And now, guess what? If you've successfully completed all these steps, you've got a fully working wheel file including lxml and its debug symbols! Awesome! Function names will now be properly displayed in debuggers like umdh and WinDbg.

Final thoughts

As we've seen in this post, building lxml and getting its debug symbols is not a straightforward endeavor. This is especially true if you're using a 64-bit version of Python on Windows.

For me, an alternative would have been to develop and build everything under Linux. Things would probably have been much easier, as it has a compiler and package manager by default. Unfortunately, I didn't have that luxury, as my current development machine is a Windows laptop5.

But now, what about you? Have you ever built a Python C extension yourself on Windows? What are the problems that you encountered? And did you find this post helpful? If so, please share your comments in the section below!

  1. This assumes that you have the right version of Visual Studio installed on your machine. More on this later on.

  2. Depending on the version of lxml that you need to debug, you may have to check out different changesets for the submodules of the libxml2-win-binaries repository.

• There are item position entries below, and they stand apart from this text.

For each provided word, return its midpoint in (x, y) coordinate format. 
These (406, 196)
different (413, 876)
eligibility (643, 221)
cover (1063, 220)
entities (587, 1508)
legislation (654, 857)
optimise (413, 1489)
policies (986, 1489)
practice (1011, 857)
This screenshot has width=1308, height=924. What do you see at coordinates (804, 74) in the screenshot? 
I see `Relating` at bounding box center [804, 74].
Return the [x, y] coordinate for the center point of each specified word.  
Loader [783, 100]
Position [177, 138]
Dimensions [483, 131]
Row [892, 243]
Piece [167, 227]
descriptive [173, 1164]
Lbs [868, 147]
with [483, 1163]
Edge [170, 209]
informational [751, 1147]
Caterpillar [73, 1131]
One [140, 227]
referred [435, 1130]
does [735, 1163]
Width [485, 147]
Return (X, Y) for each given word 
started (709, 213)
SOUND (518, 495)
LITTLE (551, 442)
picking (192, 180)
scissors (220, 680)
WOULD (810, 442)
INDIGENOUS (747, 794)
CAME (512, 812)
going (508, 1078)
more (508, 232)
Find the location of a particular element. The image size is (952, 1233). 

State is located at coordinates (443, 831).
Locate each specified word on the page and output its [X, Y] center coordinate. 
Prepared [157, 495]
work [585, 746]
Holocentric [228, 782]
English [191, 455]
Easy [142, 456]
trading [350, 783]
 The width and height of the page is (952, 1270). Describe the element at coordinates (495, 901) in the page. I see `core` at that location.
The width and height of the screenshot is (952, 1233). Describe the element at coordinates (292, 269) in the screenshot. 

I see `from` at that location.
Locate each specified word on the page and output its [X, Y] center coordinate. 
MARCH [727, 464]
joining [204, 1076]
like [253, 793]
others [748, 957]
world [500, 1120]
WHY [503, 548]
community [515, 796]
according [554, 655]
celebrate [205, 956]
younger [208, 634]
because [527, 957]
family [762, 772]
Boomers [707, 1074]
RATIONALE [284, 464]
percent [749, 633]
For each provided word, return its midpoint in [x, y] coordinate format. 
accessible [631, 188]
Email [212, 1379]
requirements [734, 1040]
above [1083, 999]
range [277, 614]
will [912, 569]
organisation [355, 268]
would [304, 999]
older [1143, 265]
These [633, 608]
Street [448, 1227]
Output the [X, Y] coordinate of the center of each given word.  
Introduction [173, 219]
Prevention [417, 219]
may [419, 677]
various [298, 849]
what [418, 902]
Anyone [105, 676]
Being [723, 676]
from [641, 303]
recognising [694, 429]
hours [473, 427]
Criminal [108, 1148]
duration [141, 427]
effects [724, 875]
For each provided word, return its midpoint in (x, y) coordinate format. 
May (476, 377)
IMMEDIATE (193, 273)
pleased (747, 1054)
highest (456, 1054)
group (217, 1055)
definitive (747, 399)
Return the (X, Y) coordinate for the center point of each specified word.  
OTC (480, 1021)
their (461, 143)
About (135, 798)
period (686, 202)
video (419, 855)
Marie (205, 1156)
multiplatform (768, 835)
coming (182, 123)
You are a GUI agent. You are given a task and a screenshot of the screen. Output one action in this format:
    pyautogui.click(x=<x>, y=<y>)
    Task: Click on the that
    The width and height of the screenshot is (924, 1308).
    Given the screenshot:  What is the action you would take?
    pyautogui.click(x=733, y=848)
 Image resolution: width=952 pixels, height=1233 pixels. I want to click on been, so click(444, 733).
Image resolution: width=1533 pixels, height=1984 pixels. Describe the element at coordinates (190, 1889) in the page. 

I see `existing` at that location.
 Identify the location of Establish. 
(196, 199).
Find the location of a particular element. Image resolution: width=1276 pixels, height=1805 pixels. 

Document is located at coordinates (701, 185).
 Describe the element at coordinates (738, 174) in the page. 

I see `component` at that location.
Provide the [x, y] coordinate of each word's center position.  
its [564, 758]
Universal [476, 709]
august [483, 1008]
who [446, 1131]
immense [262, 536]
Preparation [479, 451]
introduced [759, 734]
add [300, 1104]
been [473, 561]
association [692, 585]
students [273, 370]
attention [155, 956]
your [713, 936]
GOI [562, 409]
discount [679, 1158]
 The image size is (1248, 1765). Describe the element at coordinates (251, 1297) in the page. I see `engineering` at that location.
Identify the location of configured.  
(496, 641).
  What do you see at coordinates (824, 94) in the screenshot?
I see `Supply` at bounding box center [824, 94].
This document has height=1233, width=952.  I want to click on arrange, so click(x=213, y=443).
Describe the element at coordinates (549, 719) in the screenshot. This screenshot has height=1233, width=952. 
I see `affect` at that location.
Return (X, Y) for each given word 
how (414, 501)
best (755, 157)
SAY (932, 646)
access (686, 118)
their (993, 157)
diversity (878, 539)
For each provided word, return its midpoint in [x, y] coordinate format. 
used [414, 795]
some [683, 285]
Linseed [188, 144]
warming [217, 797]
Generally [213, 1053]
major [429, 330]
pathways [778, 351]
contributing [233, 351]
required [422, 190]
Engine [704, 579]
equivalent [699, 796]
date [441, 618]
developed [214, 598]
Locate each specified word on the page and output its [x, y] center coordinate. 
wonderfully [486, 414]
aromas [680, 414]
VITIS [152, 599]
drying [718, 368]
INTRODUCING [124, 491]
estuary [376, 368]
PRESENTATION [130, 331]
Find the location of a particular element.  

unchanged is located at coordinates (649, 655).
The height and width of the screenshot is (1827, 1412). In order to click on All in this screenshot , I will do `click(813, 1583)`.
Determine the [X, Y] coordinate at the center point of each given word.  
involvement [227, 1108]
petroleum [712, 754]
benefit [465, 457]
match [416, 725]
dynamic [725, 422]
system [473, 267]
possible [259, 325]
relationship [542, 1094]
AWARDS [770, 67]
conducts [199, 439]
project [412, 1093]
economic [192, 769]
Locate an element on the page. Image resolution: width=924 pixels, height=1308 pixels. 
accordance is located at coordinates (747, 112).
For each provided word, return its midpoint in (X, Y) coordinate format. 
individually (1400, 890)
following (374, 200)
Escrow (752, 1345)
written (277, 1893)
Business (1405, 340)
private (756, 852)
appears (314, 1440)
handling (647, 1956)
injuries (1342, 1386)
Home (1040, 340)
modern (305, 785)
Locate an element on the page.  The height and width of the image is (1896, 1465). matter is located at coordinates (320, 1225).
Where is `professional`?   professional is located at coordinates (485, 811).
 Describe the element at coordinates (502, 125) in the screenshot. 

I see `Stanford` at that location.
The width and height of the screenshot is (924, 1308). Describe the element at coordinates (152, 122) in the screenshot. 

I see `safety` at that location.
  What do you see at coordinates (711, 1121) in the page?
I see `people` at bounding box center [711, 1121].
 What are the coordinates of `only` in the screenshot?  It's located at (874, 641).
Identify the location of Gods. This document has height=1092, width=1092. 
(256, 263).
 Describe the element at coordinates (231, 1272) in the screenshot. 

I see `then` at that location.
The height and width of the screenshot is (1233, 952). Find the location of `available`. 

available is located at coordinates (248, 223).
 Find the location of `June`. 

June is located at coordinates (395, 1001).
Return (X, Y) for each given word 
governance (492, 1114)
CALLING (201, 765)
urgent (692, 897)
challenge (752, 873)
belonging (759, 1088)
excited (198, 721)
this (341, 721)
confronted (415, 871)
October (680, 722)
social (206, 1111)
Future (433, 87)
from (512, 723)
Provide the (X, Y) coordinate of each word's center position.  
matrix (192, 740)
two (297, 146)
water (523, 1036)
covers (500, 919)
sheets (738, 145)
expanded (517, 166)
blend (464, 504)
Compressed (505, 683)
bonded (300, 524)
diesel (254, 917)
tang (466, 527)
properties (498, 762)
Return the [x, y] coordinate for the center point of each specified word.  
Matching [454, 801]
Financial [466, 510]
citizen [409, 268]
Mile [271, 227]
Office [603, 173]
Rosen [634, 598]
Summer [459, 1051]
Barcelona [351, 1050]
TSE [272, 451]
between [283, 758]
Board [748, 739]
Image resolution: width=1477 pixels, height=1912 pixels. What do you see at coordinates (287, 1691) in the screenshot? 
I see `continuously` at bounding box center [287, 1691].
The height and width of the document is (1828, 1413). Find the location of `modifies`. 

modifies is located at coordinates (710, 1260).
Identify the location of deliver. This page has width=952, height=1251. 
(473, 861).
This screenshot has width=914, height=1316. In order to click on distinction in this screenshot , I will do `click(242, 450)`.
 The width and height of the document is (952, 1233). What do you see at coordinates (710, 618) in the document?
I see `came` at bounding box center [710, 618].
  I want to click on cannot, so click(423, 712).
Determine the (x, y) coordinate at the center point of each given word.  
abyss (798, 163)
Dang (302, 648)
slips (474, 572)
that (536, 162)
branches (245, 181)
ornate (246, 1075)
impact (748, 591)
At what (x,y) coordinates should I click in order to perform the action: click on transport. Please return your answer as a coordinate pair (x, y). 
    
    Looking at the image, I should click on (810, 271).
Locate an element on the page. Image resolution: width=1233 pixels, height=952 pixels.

  3. This ugly hack is necessary because distutils expects to use the exact same compiler and linker versions that were used to compile the Python distribution itself. For example, Python 3.3.5 for Windows was compiled using Visual C++ 2010, so distutils tries to build your extensions using Visual C++ 2010. If it's not found on your system, the build will fail. Don't forget to make a backup of msvc9compiler.py before attempting this stunt.

  4. For the compiler, /Z7 is necessary because it includes all debugging symbols directly in the .obj files, instead of generating intermediary .pdb files. This is important, because lxml actually contains 2 static libraries (lxml.etree and lxml.objectify), and each one of these libraries would otherwise write to the same .pdb file (named vc140.pdb), thus making it unusable by popular debugging tools (WinDbg, umdh, Visual Studio, etc.). For the linker, /DEBUG is necessary because it will generate a .pdb file for each library (etree.pdb and objectify.pdb).

  5. I'm working on that! I plan on installing Ubuntu eventually.